You can’t be a blue cheese lover in Wisconsin without tasting Hook’s, a cheese company out of Mineral Point that always garners lavish praise from heartland caseophiles. The Hook’s stand at the Dane County Farmers’ Market in Madison – reputedly the largest market in the country – is always surrounded by people waving toothpicks, eager to hawk-dive into the sample bins. Tony and Julie Hook produce five, yes FIVE, different blues, and last weekend I was one of those clucking toothpick-wavers, eager to assemble a blue cheese tasting board from Wisconsin.
You bet I tried all five blues, beginning with their original, a Danish-style blue that has received a series of awards at the Cheese Championships hosted by the Wisconsin Cheesemakers Association. What a nicely balanced cheese – sweet, perky, sharp, with a slightly vinegary finish. Still, the one that made me swoon was Hook's Blue Paradise, a pungent double-cream with notes of sour cherry and a cucumbery finish. Talk about a spreadable, edible cheese. It reminded me of some of the Irish blues I’ve been trying on the sly.

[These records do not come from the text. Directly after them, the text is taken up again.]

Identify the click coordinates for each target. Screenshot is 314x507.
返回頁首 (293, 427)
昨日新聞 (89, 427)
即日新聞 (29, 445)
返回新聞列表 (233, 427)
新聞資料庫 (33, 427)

Hook’s Tilston Point, a crumbly wonder-thug of a cheese (bold, grainy, salty, pasturey), knocked me out of my hammock. The long-lasting flavor reminded me of the Rolf-Beeler Thurblau I tried a few weeks ago, a terrific raw-milk blue from Switzerland. Hook's Tilston is an English-style washed-rind blue, and it's certainly the most interesting and robust cheese in Hook’s blue pack. Would you believe I bought all three of these cheeses at the farmers' market for a grand total of about ten bucks? Talk about dairy value. If you want to host a cheese party, Hook's offers an economical way to sample a wide range of blues.